▶ _DATA SECTION_:
■ ■ ■

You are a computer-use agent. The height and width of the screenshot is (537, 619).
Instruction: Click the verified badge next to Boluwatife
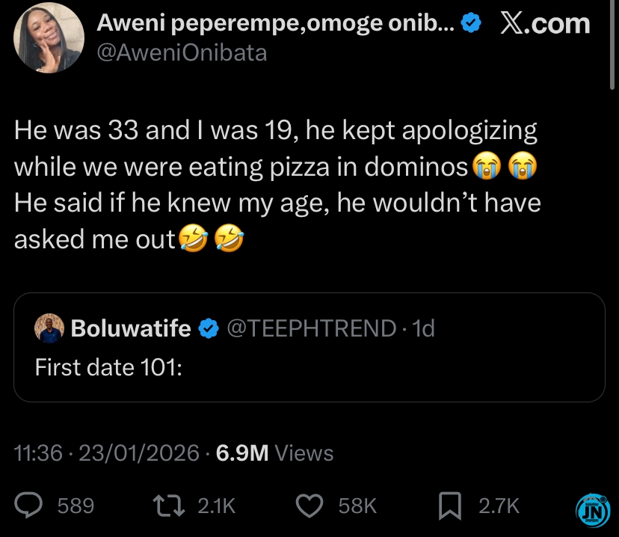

■ ■ ■

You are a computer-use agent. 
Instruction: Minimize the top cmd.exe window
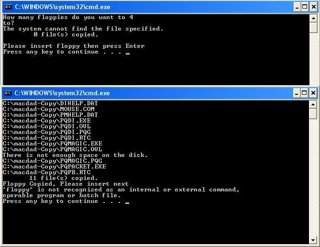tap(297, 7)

■ ■ ■

Looking at the data above, show all lines where the word "computer" occurs.

▶ _ANSWER SECTION_:
You are a computer-use agent. The height and width of the screenshot is (537, 619).
You are a computer-use agent. 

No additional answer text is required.